Regardless of the merit of these positions, it appears that the states have been thrown back on their own resources. What options are open to them? They could impose drastic budget cuts, which would arguably affect not only social programs but just about all their commitments across the board (state and local share programs both). Few political leaders or policy pundits see this as a real possibility, or as adequate.

Some other observers, like economist and columnist Paul Krugman, suggest that governments could float bonds, even though this would place the states in dire straits for many years to come. Presumably this would find sympathy with conservatives, who want to cut government down to the bare bone. And one can’t bond operating expenses, anyway. If bonds were backed at the Federal level, as Krugman proposes, this would be less burdensome to states. But there has been little or no discussion of this and other options.

This leaves states to their own budgetary and fiscal solutions. The latter do not offer a palatable range of alternatives. The array of state and local tax regimes that currently prevail (in all the states) do not reflect a sound balance of revenue streams that textbook fiscal planning typically calls for. They everywhere reflect instead a hodgepodge of tax designs that evolved as historical circumstances demanded.

Early on, state and local governments relied on property taxes, both real and personal. So-called personalty, contrasted with realty, ceased to be a basis of tax revenue when it was clear that it was easily evaded and inequitable. The tax base of real property initially meant land values because buildings were modest and weren’t worth much. But improvement values grew as their development became imposing, and the taxes on realty grew more on improvement values relative to land. And their component portions gradually evinced very different economic dynamics. Whereas taxing land components followed all the attributes of sound tax the theory––fairness, efficiency, neutrality, stability, simplicity, administrability, and transparency, taxing improvement components had significant downsides. Yet little attention was given to this distinction, even while the real property tax increased as a part of the revenue stream of governments, especially at the local level.
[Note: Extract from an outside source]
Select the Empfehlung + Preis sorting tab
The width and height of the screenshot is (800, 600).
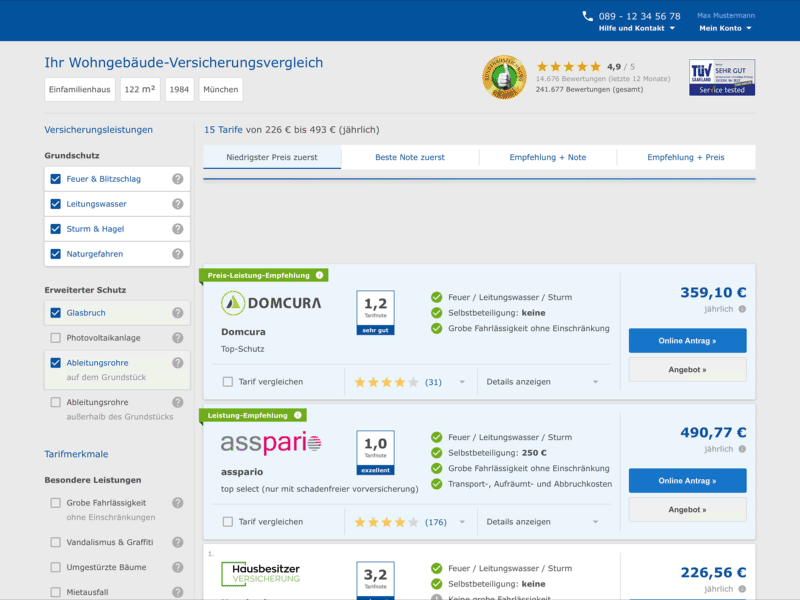coord(686,158)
Still, as Henry George observed, writing in 1879:

In every civilized country, even the newest, the value of the land taken as a whole is sufficient to bear the entire expenses of government. In the better developed countries it is much more than sufficient.

This claim has been corroborated in recent analysis by economists like Joseph Stiglitz, who have now concluded a century later that:

Not only was Henry George correct that a tax on land is nondistortionary, but, in an equalitarian society [in which we could choose our population optimally], the tax on land raises just enough revenue to finance the (optimally chosen) level of government expenditures.

For whatever reasons, however, state governments, and in some cases local governments, ignored these insights, and gradually moved to adopt other tax regimes. Taxes on income were initially levied on the unearned income of an elite few, but these taxes gradually spread to an ever-wider population and to cover wage earners as well. When state income taxes were piggy-backed on Federal revenue designs, they became an ever-more accepted, even while property tax regimes continued, and there was less review of their soundness.

The demand for greater government revenue––what one anti-government pundit has referred to as “the greedy hand,” led to still other sources of public finance. Gradually other tax bases were targeted: not just property and income, but financial transactions, more generally called sales taxes. More recently still, as resistance to sales taxes has grown, attention has shifted to “user fees.” And now, as well, to sources like licenses and permits, sumptuary (sin) taxes, gambling exactions, and others too various to enumerate here. All this has led to inequities, inefficiencies, instability, and distortions in our economy beyond our capacity to analyze. The tax regimes, especially at the state and local levels, are like a house of cards! While once justified, rightly or wrongly, by tax designers as a balanced “three-legged stool,” they are now just the opposite, unbalanced and a veritable hodgepodge, as noted earlier.

We are now seeing a crash in both our public financial structures and in our economy generally. The real property tax, once the justification for public school finance because of its stability, no longer serves as such. In fact, there is substantial evidence that the failure to sufficiently tax real property explains boom-bust cycles.

The answer is to shift the conventional property tax to land value, while at the same time improving assessment on these parcels. How to do this:

  1. Update and improve the assessments of real property, especially for the land component, and gradually shift the tax burden off improvements.
  2. In the same fashion, shift the proportion of the revenue regimes off taxes on sales transactions and onto the taxation of land rent.
  3. Phase out the nuisance taxes, permits, fees, licenses, and other levies that incur, what economists call, “excess burdens” on economic productivity.
  4. Help public understanding of the destructive impact of excess burdens, also called “deadweight loss,” that reduce the general wealth and efficiency of our economy. Make clear that every tax except that on the rental values of land sites costs us as much as 20 percent lost marginal productivity.

These proposed steps, though not a quick fix, will, if implemented, go far toward restoring stability and health to our economy.